The relationship between BOLA3 and primary mitochondrial disease was evaluated using the ClinGen Clinical Validity Framework as of July 24, 2023. The BOLA3 gene encodes bola family member 3, a mitochondrial iron-sulfur (Fe-S) cluster assembly factor involved in iron-sulfur cluster biogenesis. Iron-sulfur clusters are necessary for electron transport through oxidative phosphorylation (OXPHOS) as well for other cellular proteins, including for normal maturation of lipoate-containing enzymes and for assembly of OXPHOS complexes.
The BOLA3 gene was first reported in relation to autosomal recessive primary mitochondrial disease in 2011 (PMID: 21944046). While various names have been given to the constellation of features seen in those with BOLA3-related disease, pathogenic variants in this gene cause a primary mitochondrial disease. Therefore, the BOLA3 phenotype has been lumped into one disease entity according to the ClinGen Lumping and Splitting Framework.

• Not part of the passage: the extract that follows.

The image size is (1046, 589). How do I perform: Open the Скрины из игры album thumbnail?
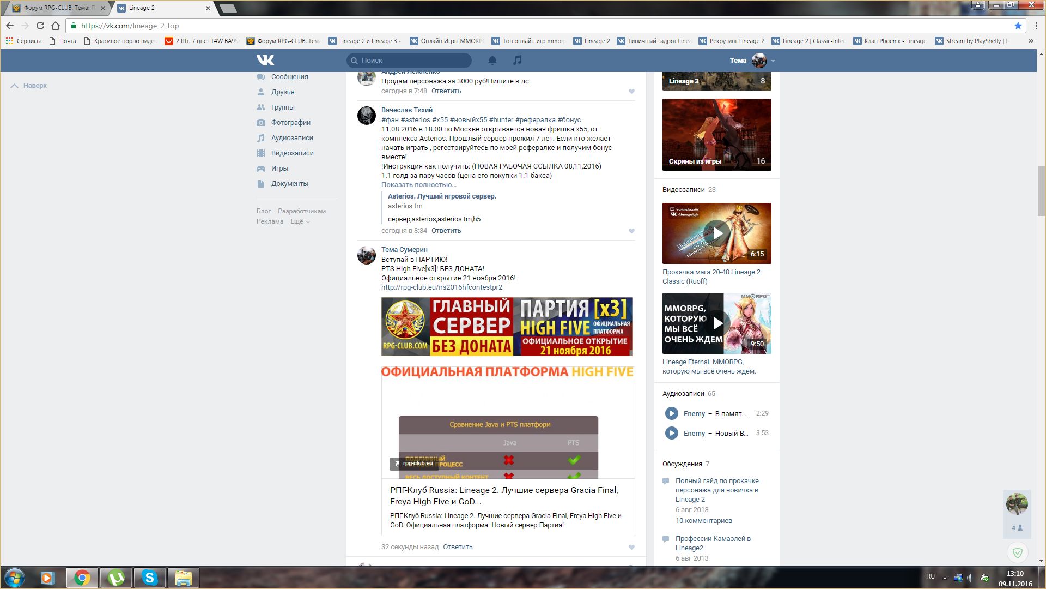716,135
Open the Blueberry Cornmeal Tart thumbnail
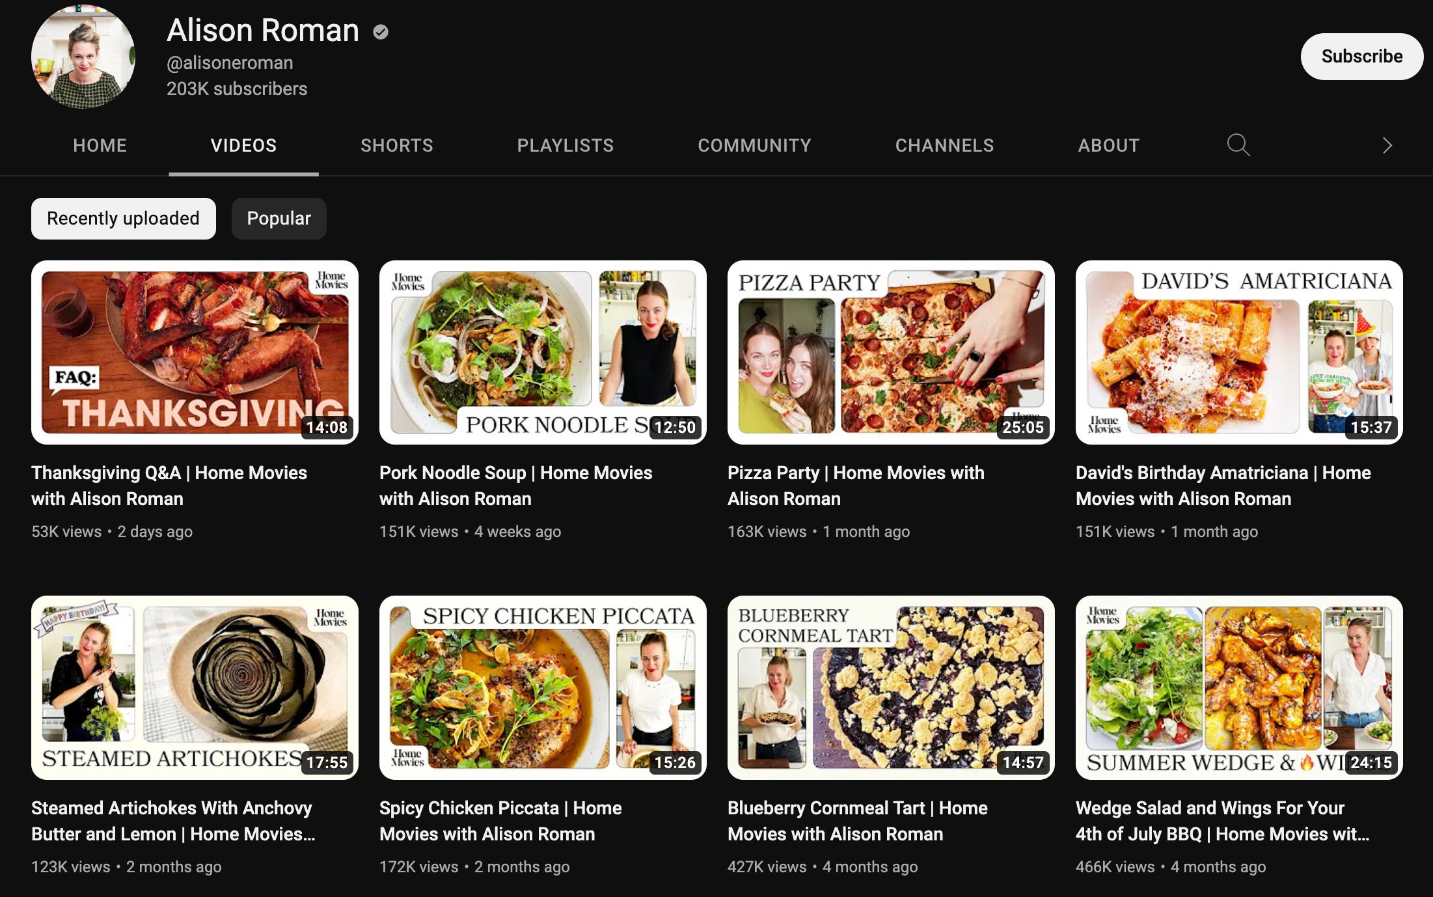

Evidence supporting this gene-disease relationship includes case-level data and experimental data. This curation included three variants from five individuals from three publications (PMIDs: 21944046, 22562699, 24334290). More cases are reported in the medical literature (PMIDs: 26741492, 30302924, 29353736, 29654549, 32742935, 35803560) but not included in this curation as the maximum case level score was reached. Affected individuals are variably affected although onset tends to be infantile and early death may occur. Most reported individuals have leukodystrophy and seizures, but additional clinical features include neurodegeneration, spasticity, contractures, lethargy, myoclonus, ataxia, choreoathetoid movements, irritability, intellectual disability, developmental delay, developmental regression, hypertrophic or dilated cardiomyopathy, feeding difficulty, failure to thrive, vomiting, diarrhea, hepatomegaly, respiratory insufficiency, and optic atrophy. Brain imaging has shown changes in white matter, midbrain, cerebral/cerebellar atrophy, and cervical spine. Lab abnormalities include lactic acidosis, elevated glucose, elevated plasma glycine, elevated tricarboxylic acid (TCA) cycle metabolites on urine organic acids, and decreased activity of 2-oxoacid dehydrogenases and the glycine cleavage enzyme. Muscle biopsies have shown variable decreased activities of OXPHOS complexes I, II, II + III, and IV (also decreased in fibroblasts) and decreased pyruvate dehydrogenase complex activity. Some individuals have normal OXPHOS complex activities. Variants reported include nonsense, missense, and frameshift.
Loss of function is the mechanism of disease. This gene-disease association is also supported by known biochemical function (PMID: 33340416).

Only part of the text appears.